The house I saw Saturday struck me as pretty typical of lots of estate sales — Livia Soprano model stairway lift, general air of dustiness, hadn’t been painted in a generation, you know the drill. The house had great bones, closet space to make one weep with joy. It was the sort of fixer-upper taken on by a young couple with a huge professional income and a drill sergeant of a wife to stay home and oversee it all. When it’s done, they’ll either get divorced, put it on the market or start all over redecorating.
(Note that knowing nothing about the people involved doesn’t stop me from making sweeping pronouncements about them. See how useful stereotypes can be!)
Anyway, estate sales always make me a little sad. At one, in a room so high-ceilinged that the bookshelves that climbed up there had to be serviced by a rolling library ladder, one of the things left to paw through were boxes of family pictures. “Where are the kids?” said one shopper, angrily, flinging a handful back into the box. “This is their history; why don’t they take care of it?” I didn’t point out that every picture seemed to have several duplicates, and it’s entirely possible they each had their own set. Or, it could be that this was a family the children wanted to forget. That’s the thing about estate sales — you can invent your own narrative.
This sale contained only one picture, and it was unlabeled, suggesting it may have been simply forgotten in the move, a picture of a teenage girl and her long-haired date dancing at a prom, unmistakably in the mid-’70s — if “The Virgin Suicides” had been a happier story, it could have been a still from the movie.
Anyway, I wandered around the rooms a few times, picking up and rejecting many cracked plates and chipped glassware, marveling at the copious Christmas decorations (there are always copious Christmas decorations), watching the last shoppers dicker over the dregs. Finally, I made my selection — this silver pitcher. It’s a tennis trophy. Someone was runner-up in the doubles competition in 1966. This was one of half a dozen similar trophies, all engraved silverplate, useful for something other than memory and ego.
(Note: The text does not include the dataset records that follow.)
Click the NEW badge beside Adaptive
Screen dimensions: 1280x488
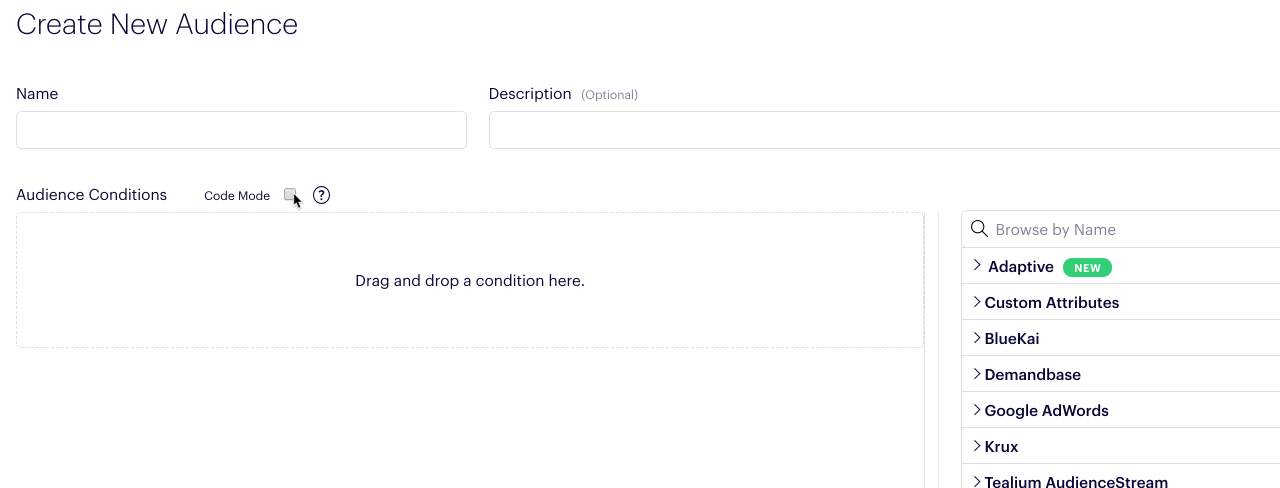tap(1087, 268)
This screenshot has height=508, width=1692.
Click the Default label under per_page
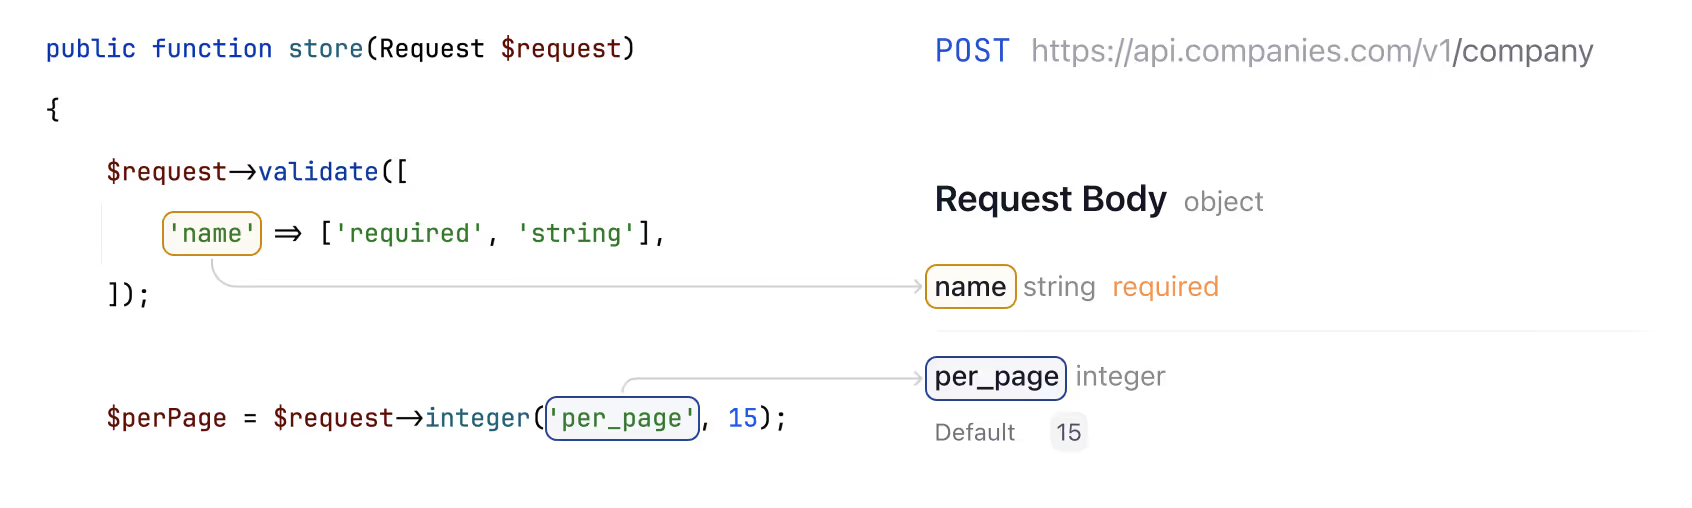pyautogui.click(x=975, y=432)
I rejected two trays and some sort of vegetable dish before finding this, which will look nice holding a few sunflowers or some margaritas this summer. For ten bucks, it’s pretty but useful, the quintessence of prep. I think it’s the closest thing to a Grosse Pointe sacred object you can find.
*****
And speaking of anniversaries, I just remembered: Sometime earlier this month I passed the five-year anniversary of NN.C. I knew I had an excuse to buy something wood this month.